* WORK ITEM: Retype word for word the line containing "You are a computer-use" and each line that follows it in the records below, through the last one, with no pictures.
━━━ PROVIDED RECORDS
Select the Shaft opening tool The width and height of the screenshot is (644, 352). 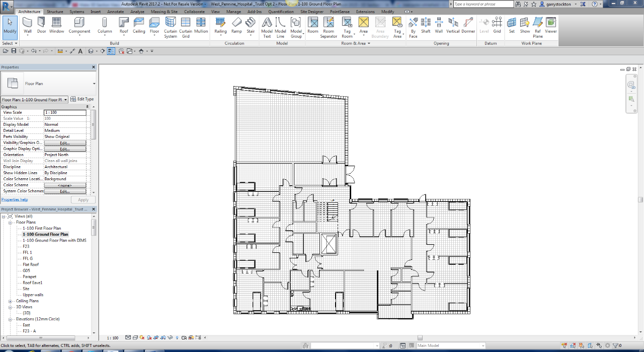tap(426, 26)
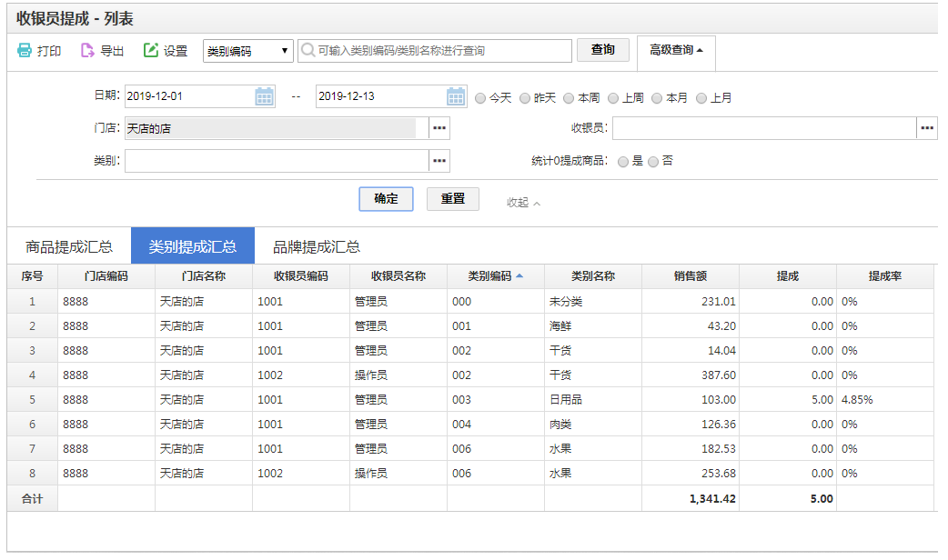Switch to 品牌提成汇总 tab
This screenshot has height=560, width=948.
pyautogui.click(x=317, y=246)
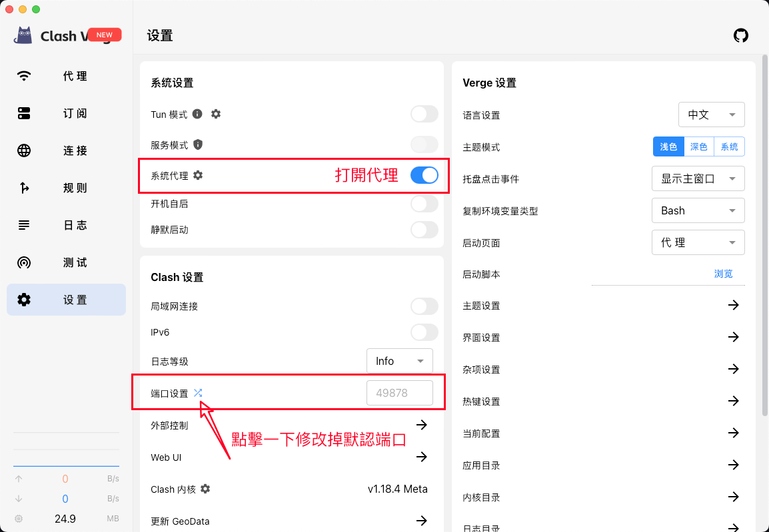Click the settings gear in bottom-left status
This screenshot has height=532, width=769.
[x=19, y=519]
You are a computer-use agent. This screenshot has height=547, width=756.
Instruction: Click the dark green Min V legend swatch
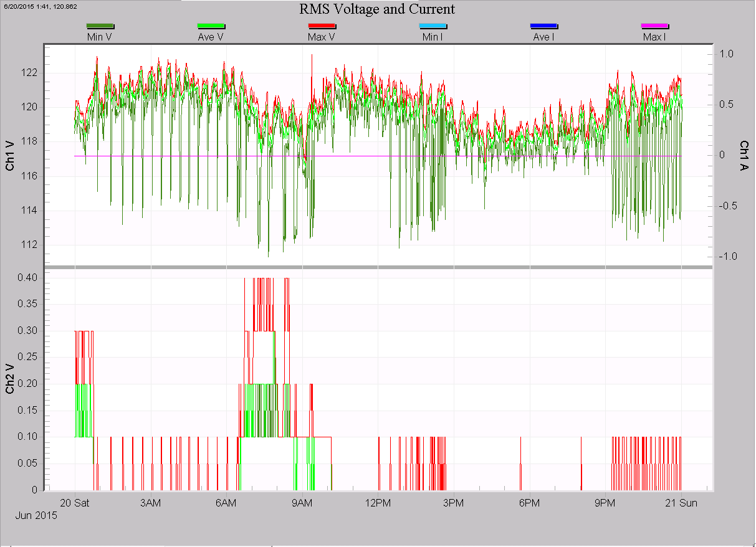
━━━━━━
* FINAL ANSWER:
You are a computer-use agent. This screenshot has height=547, width=756.
Instruction: Click the dark green Min V legend swatch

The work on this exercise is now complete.